Loading GATE data
=================

.. contents:: Table of Contents

GATE 9 and earlier PET data
---------------------------

When using GATE data (ASCII or ROOT, Python supports only ROOT) the only requirements are that any of the options that you have selected are actually present and that volume IDs have been stored. For example, if you wish to obtain the original 
source image, you need to select all the source coordinates in the coincidence mask, and trues require both event IDs as well as scatter numbers. It is also recommended to select the time stamp for the first single. More information on the necessary 
variables in the coincidence mask is below.

Data produced through clusters, e.g. files with name1.dat/root, name2.dat/root, etc. do not need to be combined. Neither is there any need to adjust the time slice, i.e. it can be the same as the total duration as time step/slices can be adjusted freely 
as long as the time tag is included in the coincidence mask. Having a different time slice will cause all the data to be combined in the case of static reconstruction. ALL files present in the folder specified by ``options.fpath`` will be loaded and included. 
Different simulations should thus be in different folders.

OMEGA has been tested mainly with cylindricalPET systems, but it does also work with CPET, ECAT, and scanner (OPET is untested, but should also work). This, however, applies only to ASCII data, and in the case of scanner, the number of levels should be five as 
in cylindricalPET. ROOT data, currently, only supports cylindricalPET and, most likely, the similar OPET. CPET, on the other hand, cannot be used without modifications as it uses continuous detectors. The only way to reconstruct CPET data is to use it in 
list-mode mode; see :doc:`customcoordinates` for details. This means that you need to extract the absorption coordinates (e.g. ``[coincidences, ~, ~, ~, ~, x, y, z] = load_data(options);``) and then input those coordinates to the options struct (e.g. ``options.x = x; options.y = y; options.z = z;``). 
This will enable a list-mode reconstruction. The reconstructed results may, however, be more unreliable than with other PET systems. Corrections are not available on CPET systems.

Coincidences are loaded from files including the string "Coincidences" (ASCII) or from a tree named Coincidences (ROOT).
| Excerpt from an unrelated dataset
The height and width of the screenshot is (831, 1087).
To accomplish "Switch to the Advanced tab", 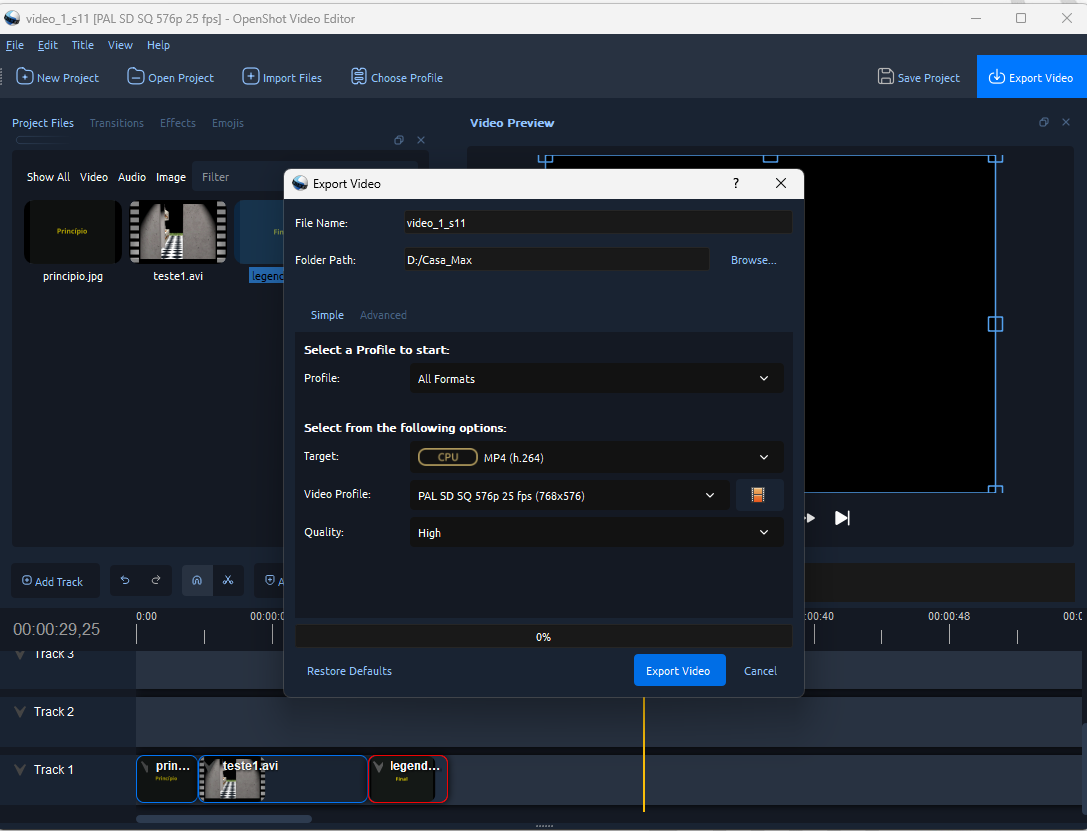I will pos(383,315).
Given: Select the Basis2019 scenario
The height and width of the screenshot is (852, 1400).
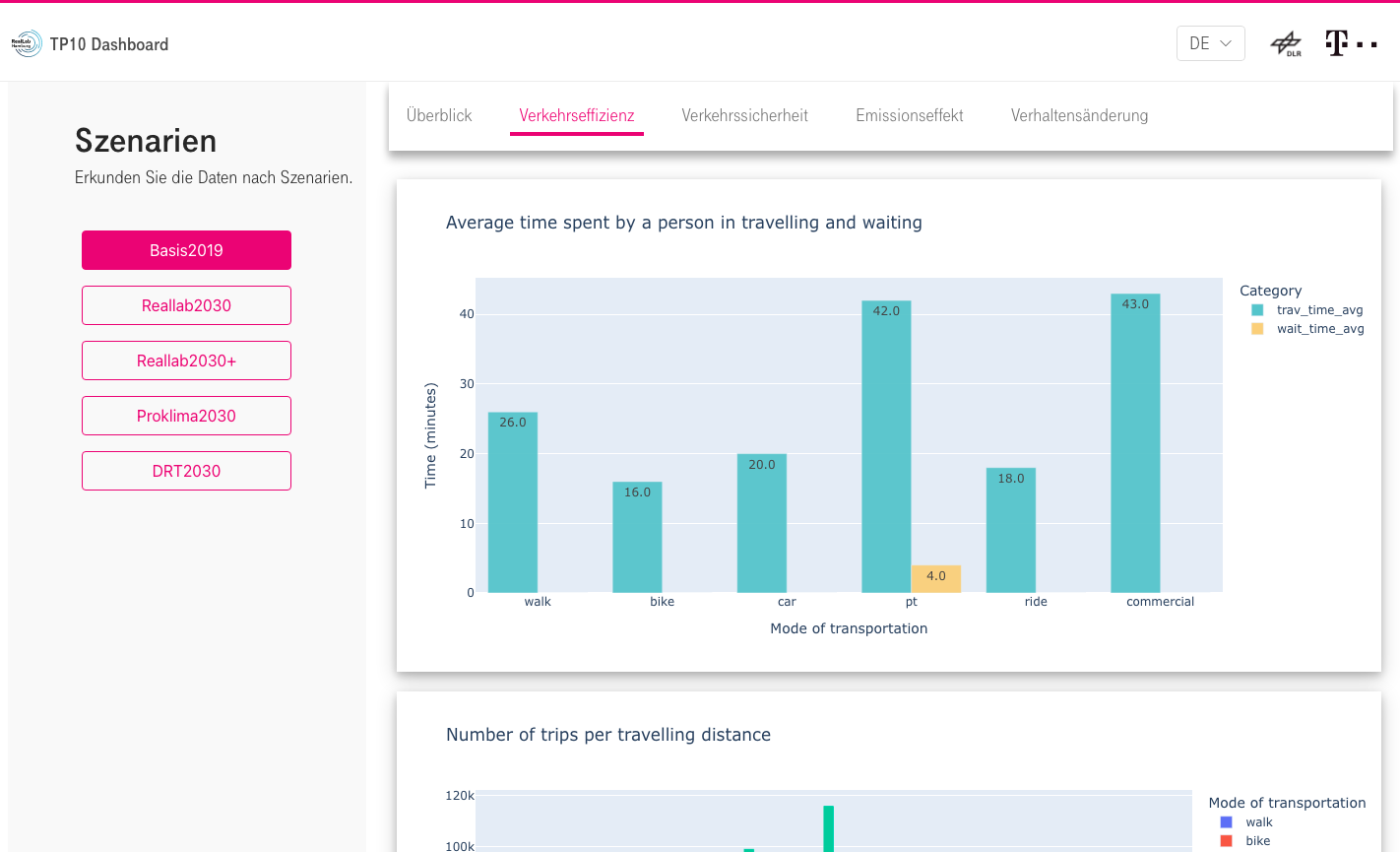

Delays are loaded similarly ("delay" and delay tree).

If you wish to easily view the GATE data in matrix form, ASCII is the recommended format. If you wish to use ROOT format, you can control the data saved with the coincidence mask just as with ASCII or binary 
(unsupported) data (undocumented in GATE); this also means that the coincidence mask of ASCII affects ROOT data as well.

Coincidence mask
^^^^^^^^^^^^^^^^

As mentioned above, the base requirement is that volume IDs are present for both singles.

In order to have any control on the time properties/dynamics, the first single should have its time stamp included. The time stamp is recommended in all cases, however. No tests have so far been performed in cases where no time stamps have been selected. 
The time stamp for the second single is not necessary at the moment.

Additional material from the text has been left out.